Firearms season on deer has ended in Minnesota and is almost over in Wisconsin (ends tomorrow). I missed deer hunting again, just as I have for all of my adult life. Never done it, never will.
But as a kid I dreamed of going deer hunting with my father, who hunted every year. He always went with his hunting friends from his bachelor days, no youngsters invited. Looking back, fine with me. Besides, it was more dangerous back then. Read on.
I used to excitedly join him at home as he got ready for the big hunt, cleaning his Remington 30 deer rifle, filling his duffel bag. Yup, duffel bag — he called it a “tucker bag” — packed with extra clothes and whatever else you take to the big hunt, slung over his shoulder like a continental soldier.
In those bygone days (1940s-‘50s), hunters weren’t as particular about what they wore for safety in the forest and field. They were supposed to wear red, but they weren’t fussy about it, and blaze orange had not been invented. My father used to wear a red cape over his wool hunting outfits, a dyed sheet fastened at the neck with a big safety pin.
Capes were really quite popular back in those days, to digress a bit. Our iceman wore a black cape made out of rubber so he could sling blocks of ice on his back with tongs and carry them into our house to load in the icebox. It was the early days of home refrigerators, and they weren’t produced during World War II. We had an icebox until after the war.
Nurses wore capes, too, navy blue over their crisp white uniforms when they went outside.
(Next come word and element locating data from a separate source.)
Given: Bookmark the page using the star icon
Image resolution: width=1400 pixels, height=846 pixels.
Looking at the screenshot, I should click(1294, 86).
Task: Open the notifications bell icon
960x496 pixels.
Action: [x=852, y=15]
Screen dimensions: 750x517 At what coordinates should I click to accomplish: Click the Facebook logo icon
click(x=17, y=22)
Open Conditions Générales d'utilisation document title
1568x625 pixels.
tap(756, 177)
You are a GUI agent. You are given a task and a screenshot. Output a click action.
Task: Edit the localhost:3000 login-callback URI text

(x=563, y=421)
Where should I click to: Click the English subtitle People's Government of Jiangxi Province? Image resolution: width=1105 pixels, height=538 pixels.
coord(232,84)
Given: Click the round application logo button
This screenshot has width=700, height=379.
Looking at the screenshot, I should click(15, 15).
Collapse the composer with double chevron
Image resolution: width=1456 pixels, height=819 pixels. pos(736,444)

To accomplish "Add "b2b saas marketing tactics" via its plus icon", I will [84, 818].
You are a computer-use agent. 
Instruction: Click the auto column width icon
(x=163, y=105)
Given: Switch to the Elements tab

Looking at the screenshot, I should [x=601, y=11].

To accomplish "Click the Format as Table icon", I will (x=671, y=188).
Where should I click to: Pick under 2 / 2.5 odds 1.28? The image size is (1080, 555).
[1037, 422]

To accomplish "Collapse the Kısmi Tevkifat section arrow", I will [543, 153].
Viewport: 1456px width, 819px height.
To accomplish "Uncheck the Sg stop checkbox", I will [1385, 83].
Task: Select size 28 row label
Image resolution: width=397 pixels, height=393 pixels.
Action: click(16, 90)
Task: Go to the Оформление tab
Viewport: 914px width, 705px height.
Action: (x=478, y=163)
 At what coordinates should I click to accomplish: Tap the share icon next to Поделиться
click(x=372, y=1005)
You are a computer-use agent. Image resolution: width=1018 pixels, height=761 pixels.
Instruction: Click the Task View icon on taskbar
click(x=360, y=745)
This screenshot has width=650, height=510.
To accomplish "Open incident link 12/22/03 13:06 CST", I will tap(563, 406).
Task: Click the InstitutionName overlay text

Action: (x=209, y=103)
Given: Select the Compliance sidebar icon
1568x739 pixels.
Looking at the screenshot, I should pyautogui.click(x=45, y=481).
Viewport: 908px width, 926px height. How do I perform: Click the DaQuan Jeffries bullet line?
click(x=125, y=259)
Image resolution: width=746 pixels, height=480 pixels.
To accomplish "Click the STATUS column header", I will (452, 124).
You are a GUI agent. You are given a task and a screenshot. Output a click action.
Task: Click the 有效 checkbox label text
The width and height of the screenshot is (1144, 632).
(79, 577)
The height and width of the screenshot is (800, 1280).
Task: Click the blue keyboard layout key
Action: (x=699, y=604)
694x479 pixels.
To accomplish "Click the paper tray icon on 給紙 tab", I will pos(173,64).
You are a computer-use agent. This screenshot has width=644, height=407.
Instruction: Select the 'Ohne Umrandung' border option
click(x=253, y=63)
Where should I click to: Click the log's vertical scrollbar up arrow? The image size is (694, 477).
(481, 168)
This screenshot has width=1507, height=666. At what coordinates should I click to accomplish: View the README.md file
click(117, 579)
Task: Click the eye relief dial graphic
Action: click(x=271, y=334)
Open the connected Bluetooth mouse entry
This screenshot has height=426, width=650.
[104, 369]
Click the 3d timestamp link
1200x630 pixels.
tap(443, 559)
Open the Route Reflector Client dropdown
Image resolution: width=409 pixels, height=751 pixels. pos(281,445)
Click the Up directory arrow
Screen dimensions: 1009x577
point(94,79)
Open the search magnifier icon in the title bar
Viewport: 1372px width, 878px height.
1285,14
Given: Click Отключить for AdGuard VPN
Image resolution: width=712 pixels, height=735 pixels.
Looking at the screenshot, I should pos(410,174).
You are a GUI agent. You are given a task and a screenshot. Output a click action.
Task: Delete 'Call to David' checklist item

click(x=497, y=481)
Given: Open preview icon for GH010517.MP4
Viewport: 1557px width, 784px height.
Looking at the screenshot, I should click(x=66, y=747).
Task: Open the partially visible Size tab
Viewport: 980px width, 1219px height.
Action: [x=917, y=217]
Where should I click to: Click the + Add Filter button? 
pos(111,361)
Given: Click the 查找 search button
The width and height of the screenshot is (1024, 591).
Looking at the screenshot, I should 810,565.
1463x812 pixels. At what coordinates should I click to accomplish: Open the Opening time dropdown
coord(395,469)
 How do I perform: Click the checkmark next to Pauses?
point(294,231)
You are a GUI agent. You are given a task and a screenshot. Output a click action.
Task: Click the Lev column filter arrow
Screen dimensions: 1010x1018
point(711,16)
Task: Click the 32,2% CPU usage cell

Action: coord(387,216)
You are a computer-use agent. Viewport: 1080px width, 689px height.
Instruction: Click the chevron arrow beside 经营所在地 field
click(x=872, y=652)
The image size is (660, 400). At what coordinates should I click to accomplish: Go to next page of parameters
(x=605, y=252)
I always thought of them as capes of good hope. Portending less hope, mean old Count Dracula always wore a cape. Cape fear. Of course Superman and Batman had capes. Escape.
But back to the deer hunt. These days, you seldom hear about how many hunters were shot and killed by other hunters mistaking them for deer, but in years past, the death toll among hunters was considerable. It was the main hunting season news story, front page news.
When I was a young reporter at this newspaper, reporting how many hunters were shot each day by other hunters was a daily chore. Whoever got the assignment would call around the sheriff’s offices in Northland counties to get the human toll. I don’t remember the numbers, but it seemed like every day there would be a few either dead by gunshot or heart attack. Deer hunting brought on a lot of heart attacks among hunters in the woods.
Hunting methods have changed over the years, too, it seems. I see they now sell elevated stands that hunters just sit in waiting for an unsuspecting deer to show up below them. Back in my father’s hunting years, several hunters would band together in a row, a few feet from each other, and “drive” through the woods, forcing frantic deer to flee before them.
Down the woods apiece, other hunters would be waiting on the sidelines for the deer fleeing the drive to get within range, and bang, that would be it. Venison. Maybe it was that method that caused so many shots hitting hunters themselves. Funeral.
Many hunters in those days also just wandered through the woods, hoping a deer would show up. In my early years, employing that method, my father only brought home one deer, which was skinned and butchered into various cuts of meat, a process that I was allowed to witness (grim). I always thought the prepared venison tasted kind of fatty, leaving a film on the roof of the mouth.
I know that deer hunting is a revered time in the lives of many men and some women. They have their remote shacks in the woods and gather each year enjoying the camaraderie as much as the hunt. Plenty of food and drink to go with it. Gutted deer strung up outside. More power to them, but not to me.
Finally, of course deer need to be “harvested,” as they often put it, before they end up smacking up the fronts of even more vehicles and consuming everyone’s gardens. Harvested is a benign word for “killed.” Maybe when they call the roll up yonder, and I am on it, they could put it in the paper that I was harvested by the Almighty. Make it easier on everyone … except me.
Happy hunting. Oops, it’s pretty much over.